Kloge ord fra Bruce Springsteen

Interview i Esquire D.27/11-18

One of the rawest stretches of the show comes when he sings “My Father’s House,” from his sixth album, Nebraska. After, he speaks of still, forever, being a boy who yearns for his father’s love: “Those whose love we wanted but didn’t get, we emulate them. It is our only way to get it. So when it came time, I chose my father’s voice because there was something sacred in it to me.” He pauses. “All we know about manhood is what we have learned from our fathers. And my father was my hero, and my greatest foe.”

Like too many of us, however, by choosing to mirror the identity of someone whose absent love he longed for, Springsteen ended up not knowing who he was. He spent much of his life afraid to love or be anything more than an observer. It’s not surprising that he eventually spun out.

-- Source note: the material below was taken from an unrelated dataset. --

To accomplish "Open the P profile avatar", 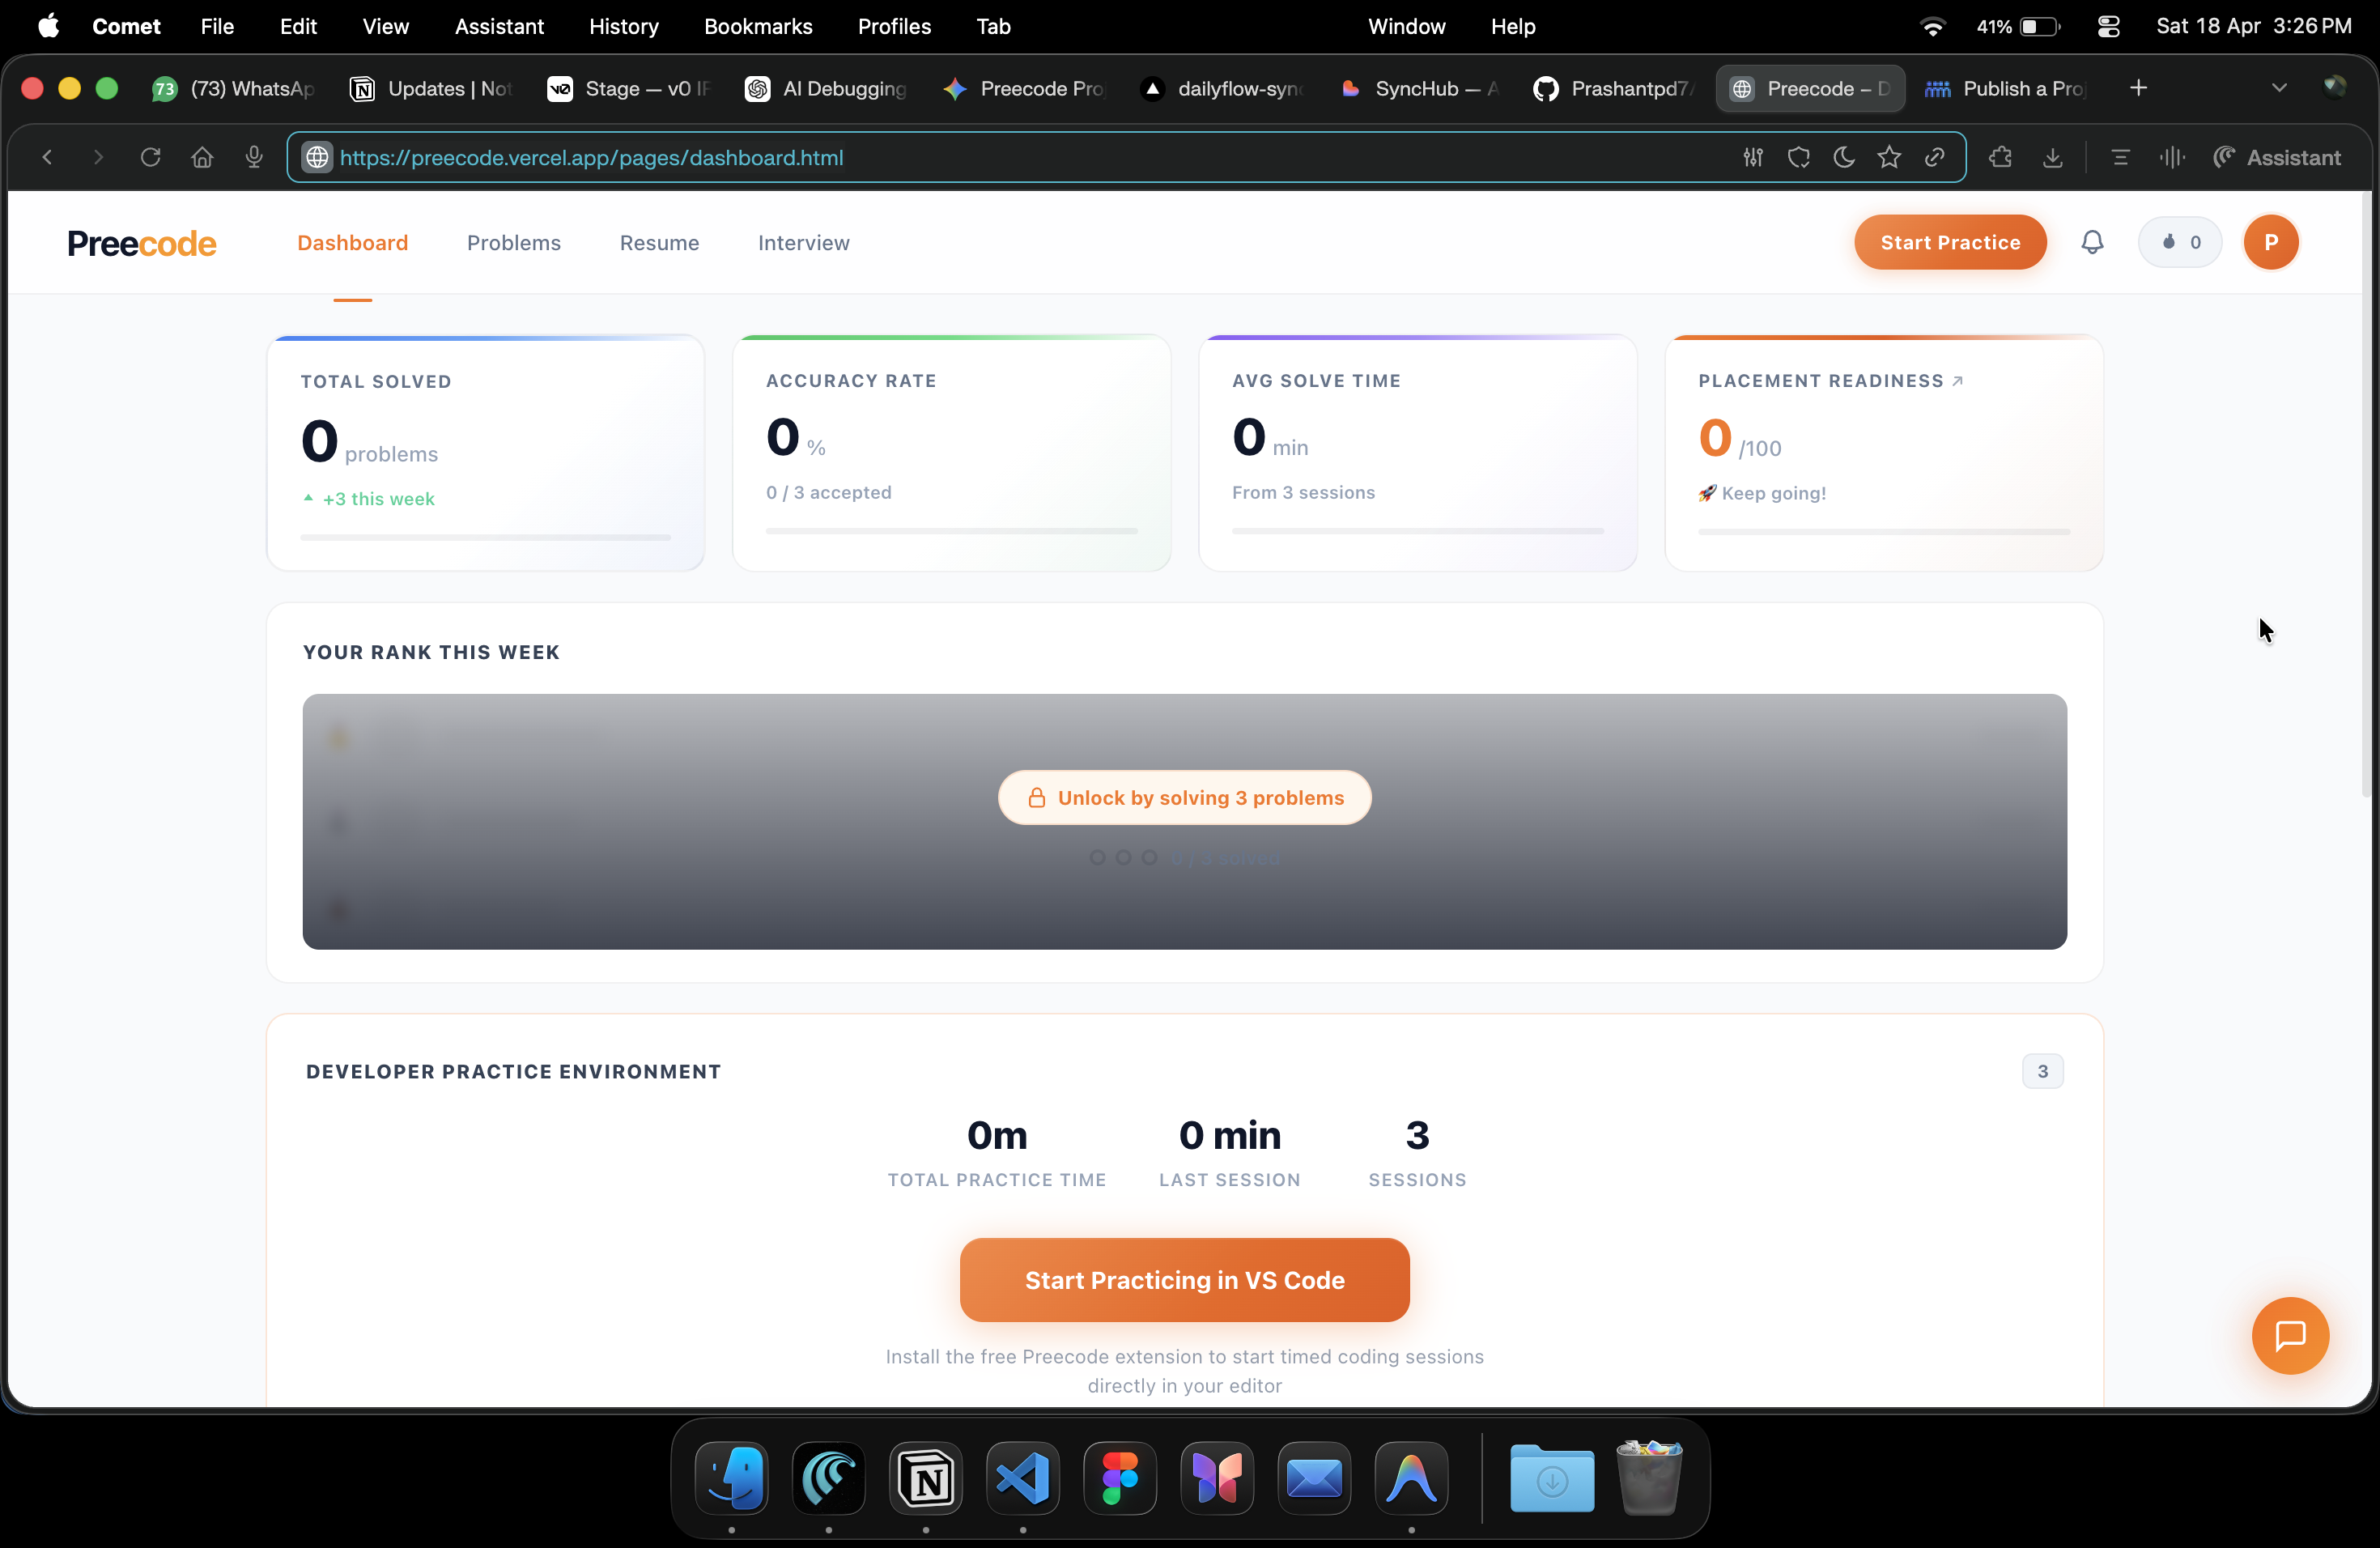I will pyautogui.click(x=2270, y=242).
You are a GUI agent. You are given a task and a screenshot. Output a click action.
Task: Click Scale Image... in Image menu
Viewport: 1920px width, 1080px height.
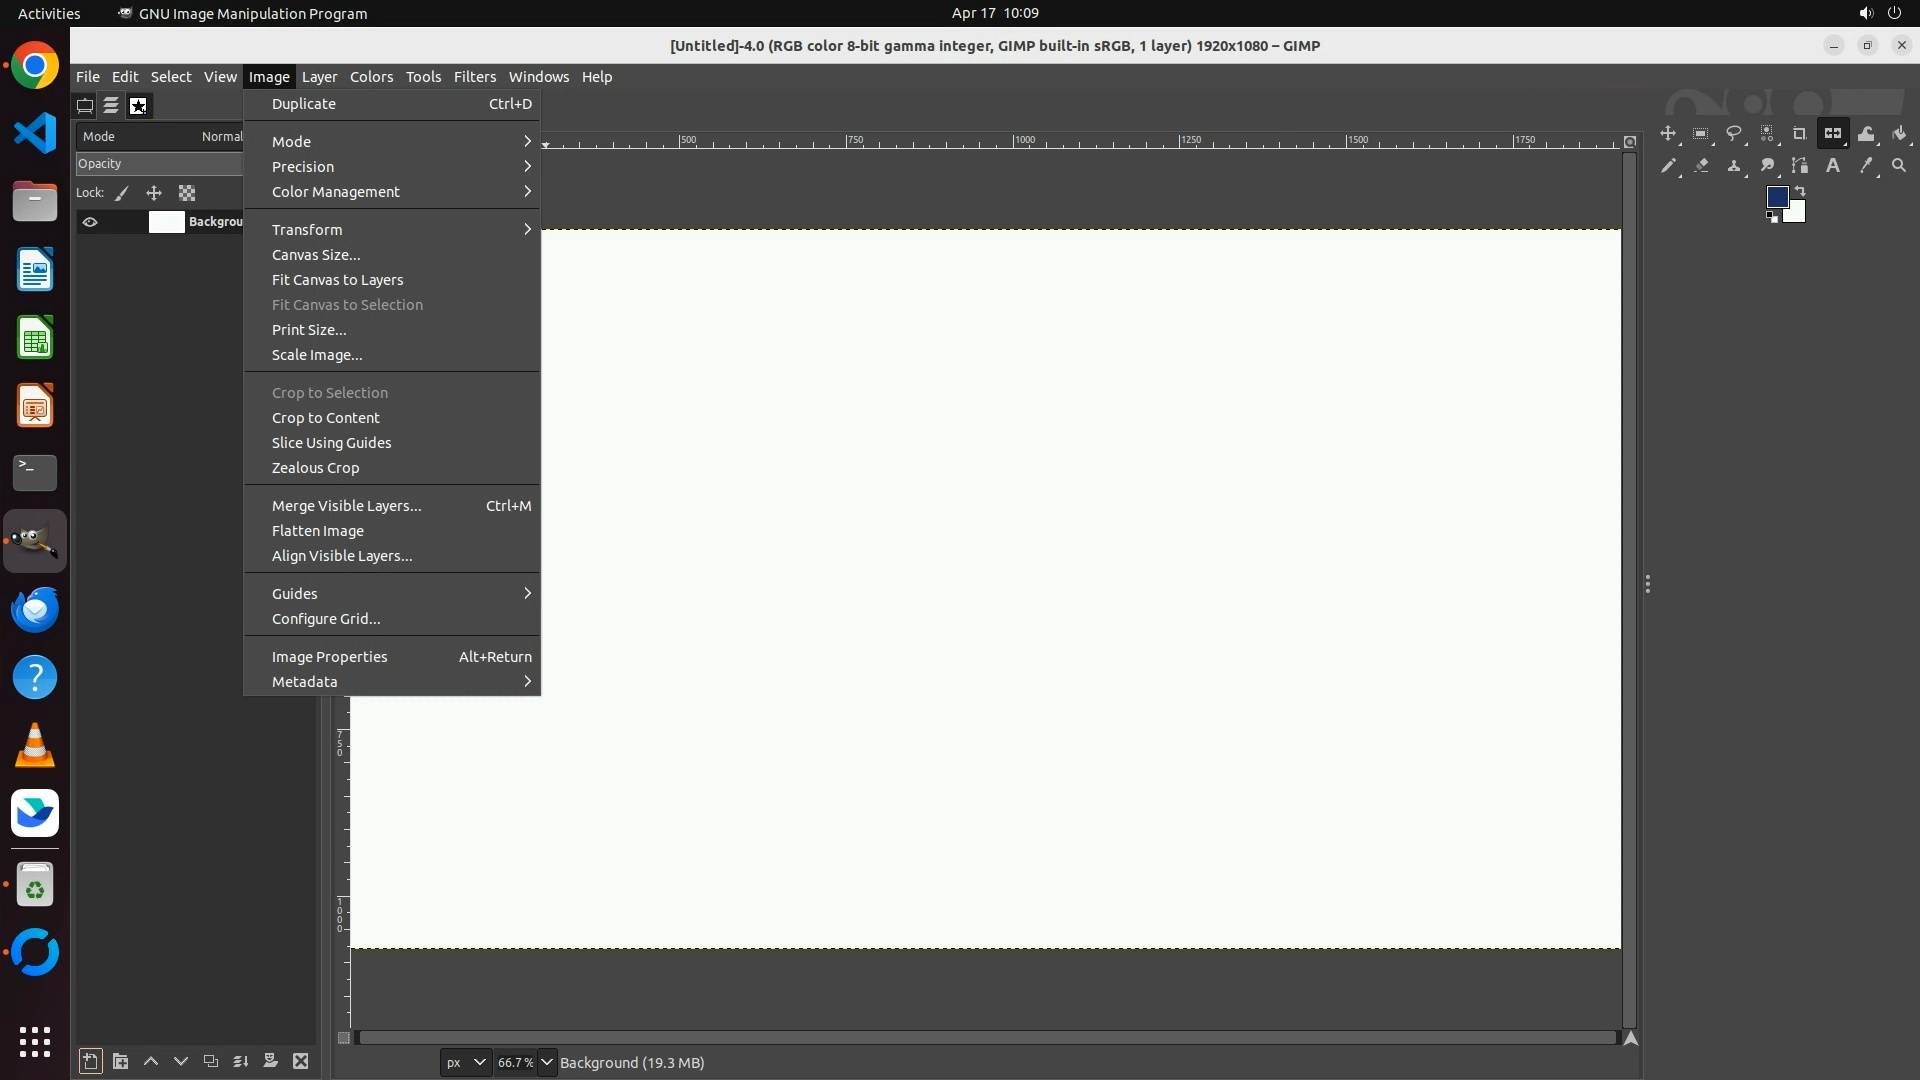click(317, 355)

All these years later, he still doesn’t exactly know why he fell into an abyss that night. “All I do know is as we age, the weight of our unsorted baggage becomes heavier . . . much heavier. With each passing year, the price of our refusal to do that sorting rises higher and higher. . . . Long ago, the defenses I built to withstand the stress of my childhood, to save what I had of myself, outlived their usefulness, and I’ve become an abuser of their once lifesaving powers. I relied on them wrongly to isolate myself, seal my alienation, cut me off from life, control others, and contain my emotions to a damaging degree. Now the bill collector is knocking, and his payment’ll be in tears.”